___ DATA EXTRACTS

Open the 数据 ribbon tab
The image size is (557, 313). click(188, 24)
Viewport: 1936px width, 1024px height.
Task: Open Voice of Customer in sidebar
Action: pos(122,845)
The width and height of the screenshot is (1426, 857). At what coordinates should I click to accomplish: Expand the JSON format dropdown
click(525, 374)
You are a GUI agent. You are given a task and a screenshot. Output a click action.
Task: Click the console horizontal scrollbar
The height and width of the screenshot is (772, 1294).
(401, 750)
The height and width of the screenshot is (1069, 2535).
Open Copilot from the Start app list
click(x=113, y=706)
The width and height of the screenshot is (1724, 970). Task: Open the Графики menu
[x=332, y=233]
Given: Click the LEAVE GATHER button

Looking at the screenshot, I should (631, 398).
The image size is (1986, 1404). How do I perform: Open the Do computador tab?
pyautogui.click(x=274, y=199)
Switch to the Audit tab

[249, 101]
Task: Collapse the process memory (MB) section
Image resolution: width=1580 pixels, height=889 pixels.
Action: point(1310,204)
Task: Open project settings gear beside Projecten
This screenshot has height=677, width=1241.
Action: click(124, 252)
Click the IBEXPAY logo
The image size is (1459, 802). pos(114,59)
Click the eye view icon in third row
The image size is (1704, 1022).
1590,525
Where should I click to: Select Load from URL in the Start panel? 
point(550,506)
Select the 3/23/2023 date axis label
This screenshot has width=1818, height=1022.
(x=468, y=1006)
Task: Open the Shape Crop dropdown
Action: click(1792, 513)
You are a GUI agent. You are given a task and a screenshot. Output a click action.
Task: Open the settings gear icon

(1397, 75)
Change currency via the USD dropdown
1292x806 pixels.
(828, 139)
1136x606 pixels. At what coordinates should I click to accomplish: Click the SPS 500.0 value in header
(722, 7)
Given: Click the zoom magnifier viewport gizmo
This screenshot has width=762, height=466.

______

REQUIREMENT: Return all of the data above verbatim.

WRITTEN SOLUTION:
Open the 数据 ribbon tab
The image size is (557, 313). click(188, 24)
Viewport: 1936px width, 1024px height.
Task: Open Voice of Customer in sidebar
Action: pos(122,845)
The width and height of the screenshot is (1426, 857). At what coordinates should I click to accomplish: Expand the JSON format dropdown
click(525, 374)
You are a GUI agent. You are given a task and a screenshot. Output a click action.
Task: Click the console horizontal scrollbar
The height and width of the screenshot is (772, 1294).
(401, 750)
The height and width of the screenshot is (1069, 2535).
Open Copilot from the Start app list
click(x=113, y=706)
The width and height of the screenshot is (1724, 970). Task: Open the Графики menu
[x=332, y=233]
Given: Click the LEAVE GATHER button

Looking at the screenshot, I should (631, 398).
The image size is (1986, 1404). How do I perform: Open the Do computador tab?
pyautogui.click(x=274, y=199)
Switch to the Audit tab

[249, 101]
Task: Collapse the process memory (MB) section
Image resolution: width=1580 pixels, height=889 pixels.
Action: point(1310,204)
Task: Open project settings gear beside Projecten
This screenshot has height=677, width=1241.
Action: click(124, 252)
Click the IBEXPAY logo
The image size is (1459, 802). pos(114,59)
Click the eye view icon in third row
The image size is (1704, 1022).
1590,525
Where should I click to: Select Load from URL in the Start panel? 
point(550,506)
Select the 3/23/2023 date axis label
This screenshot has width=1818, height=1022.
(x=468, y=1006)
Task: Open the Shape Crop dropdown
Action: click(1792, 513)
You are a GUI agent. You are given a task and a screenshot. Output a click action.
Task: Open the settings gear icon

(1397, 75)
Change currency via the USD dropdown
1292x806 pixels.
(828, 139)
1136x606 pixels. At what coordinates should I click to accomplish: Click the SPS 500.0 value in header
(722, 7)
Given: Click the zoom magnifier viewport gizmo
This screenshot has width=762, height=466.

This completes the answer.